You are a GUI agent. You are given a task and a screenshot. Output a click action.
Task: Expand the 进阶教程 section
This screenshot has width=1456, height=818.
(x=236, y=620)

──────

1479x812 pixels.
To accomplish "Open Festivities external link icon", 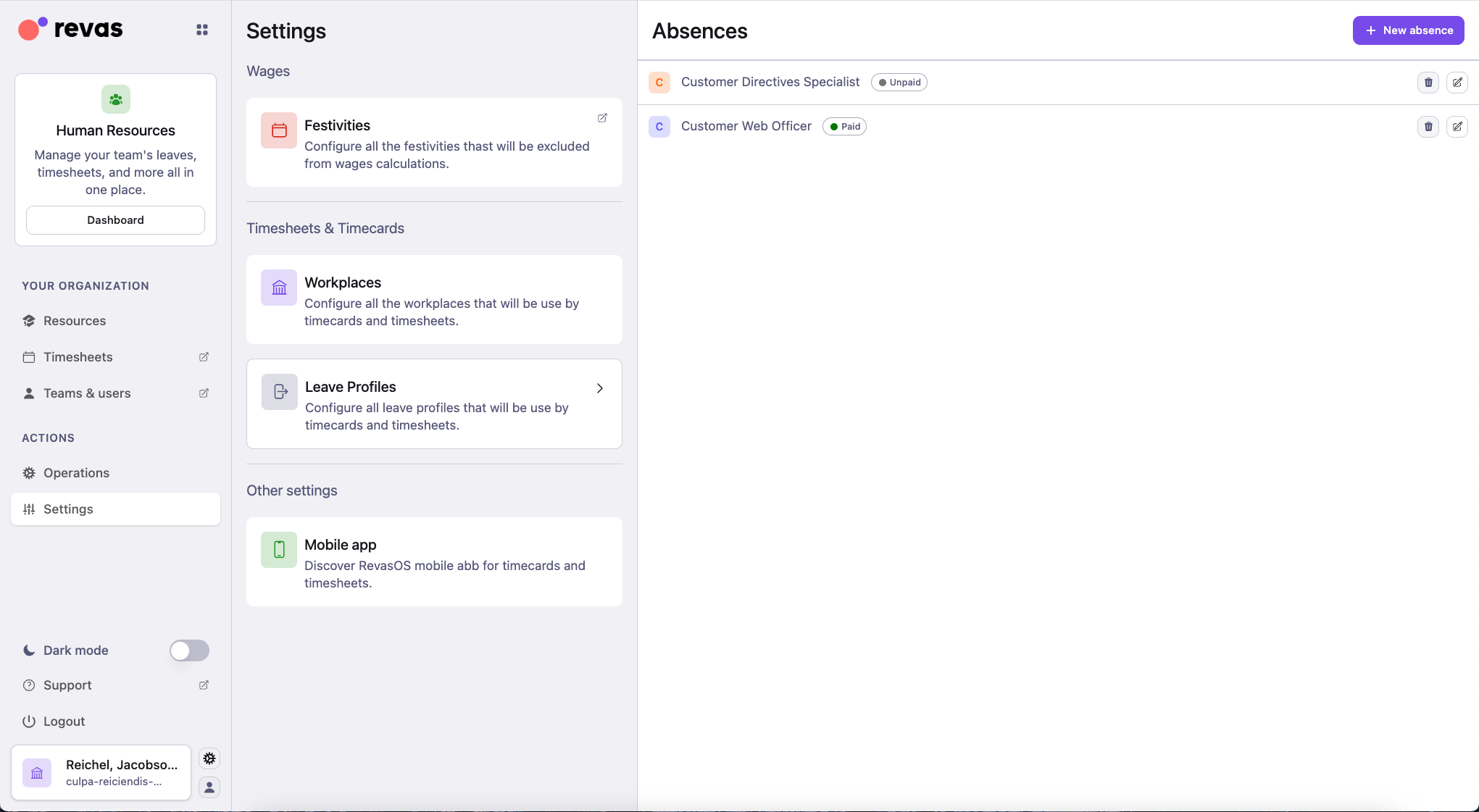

──────

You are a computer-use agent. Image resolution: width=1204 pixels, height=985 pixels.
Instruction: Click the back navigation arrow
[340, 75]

──────

• TASK DIRECTIONS: Each line above that contains the string "agent" should be copied.

• COMPLETED TASK:
You are a GUI agent. You are given a task and a screenshot. Output a click action.
You are a computer-use agent. Image resolution: width=1204 pixels, height=985 pixels.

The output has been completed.